The regulators came rushing into the prison proper, with footsteps
echoing loudly through the barren corridors. Out into the open court
they swarmed, then up the iron stairways to the galleries that ringed
it about, peering into cells as they went, ousting the wretched
inmates from remotest corners. But the chamber in which they knew
their quarry had been housed was empty, so they paused undecided,
while from all sides came the smothered sounds of terror like the
mewling and squeaking of mice hidden in a wall.
Suddenly some one shouted, "There they are!" and pointed to the
topmost gallery, which ran in front of the condemned cells. A rush
began, but at the top of the winding stairs another grating barred the
way. Through this, however, could be seen Salvatore di Marco, Giordano
Bolla, and the elder Cressi. The three Sicilians had fled to this last
stronghold, slammed the steel door behind them, and now crouched in
the shelter of a brick column. Some one hammered at the lock, and the
terrified prisoners started to their feet with an agonized appeal for
mercy. As they exposed themselves to view a man fired through the
bars. His aim was true; Di Marco flung his arms aloft and pitched
forward on his face. Crazed by this, his two companions rushed madly
back and forth; but they were securely penned in, and appeal was
futile.

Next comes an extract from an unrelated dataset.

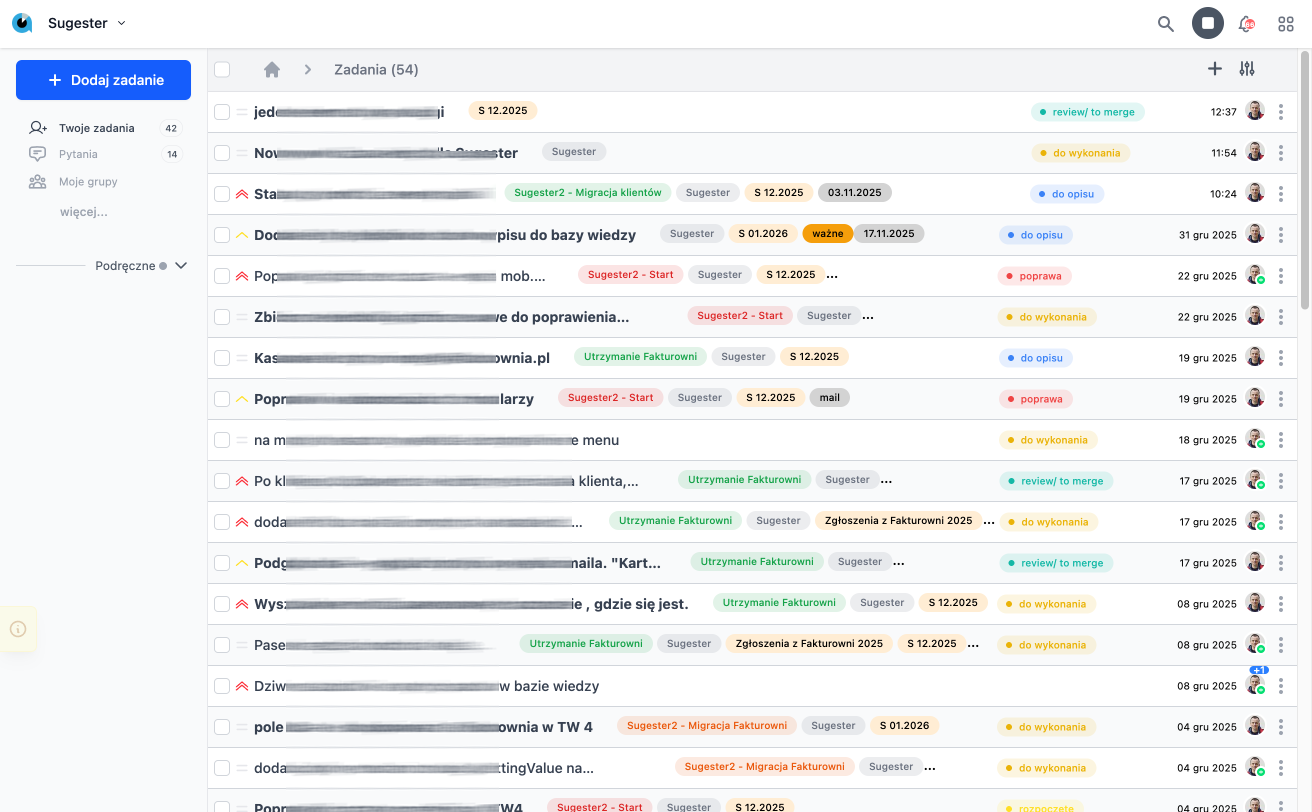The width and height of the screenshot is (1312, 812).
Task: Open three-dot menu for 12:37 task
Action: tap(1281, 112)
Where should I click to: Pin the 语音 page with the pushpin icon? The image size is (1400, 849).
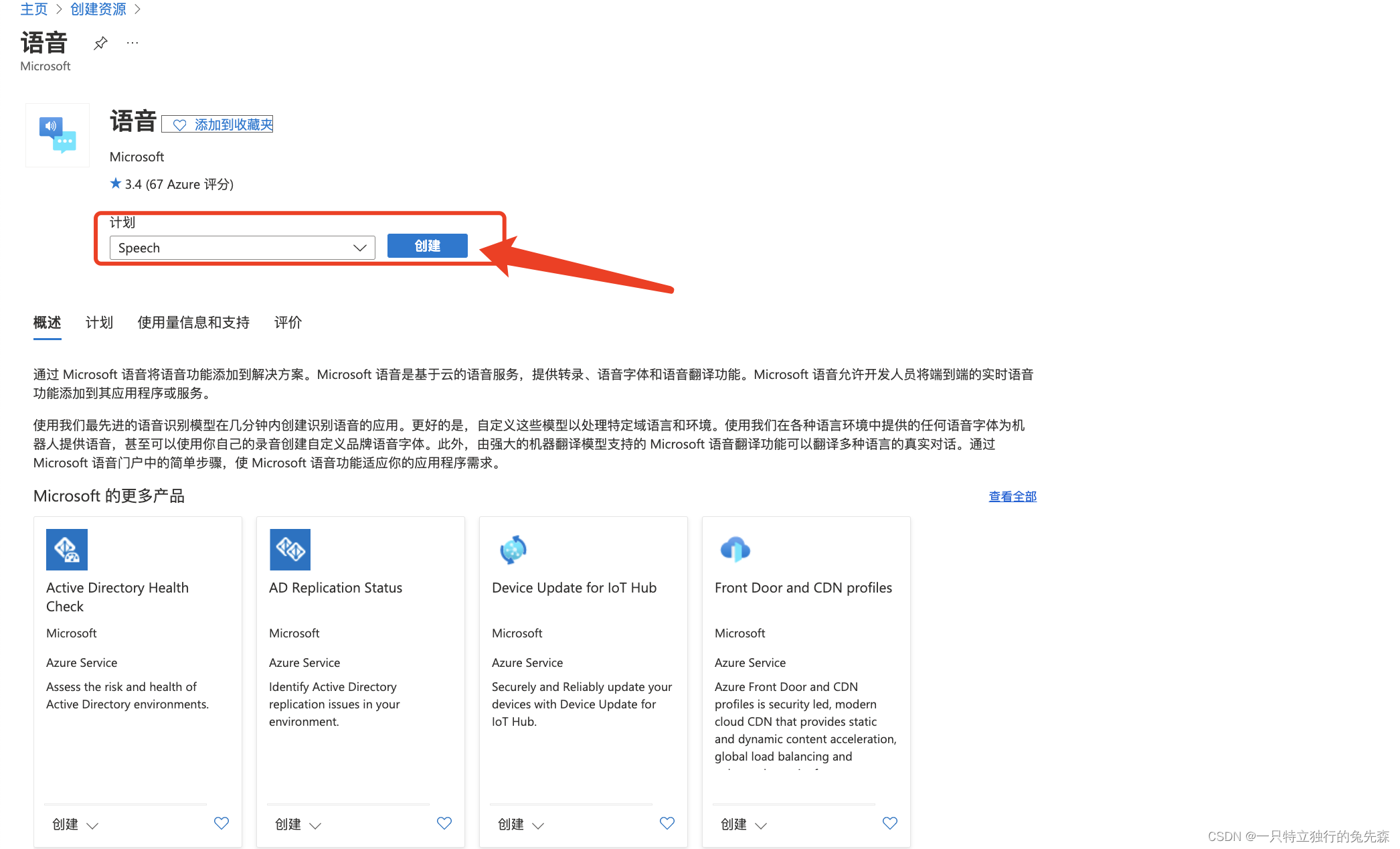click(100, 44)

Another shot boomed deafeningly in the close confines of the
place, and Cressi plunged to his death; then Bolla followed, his
bloody hands gripping the bars, his face upturned in a hideous
grimace, and his eyes, which stared through at his slayers, glazing
slowly.
Down the ringing stairs marched the grim-featured men who had set
themselves this task, and among them Bernie Dreux strode, issuing
orders. The weapon in his hand was hot, his shoulder was bruised, for
he had long been unaccustomed to the use of firearms.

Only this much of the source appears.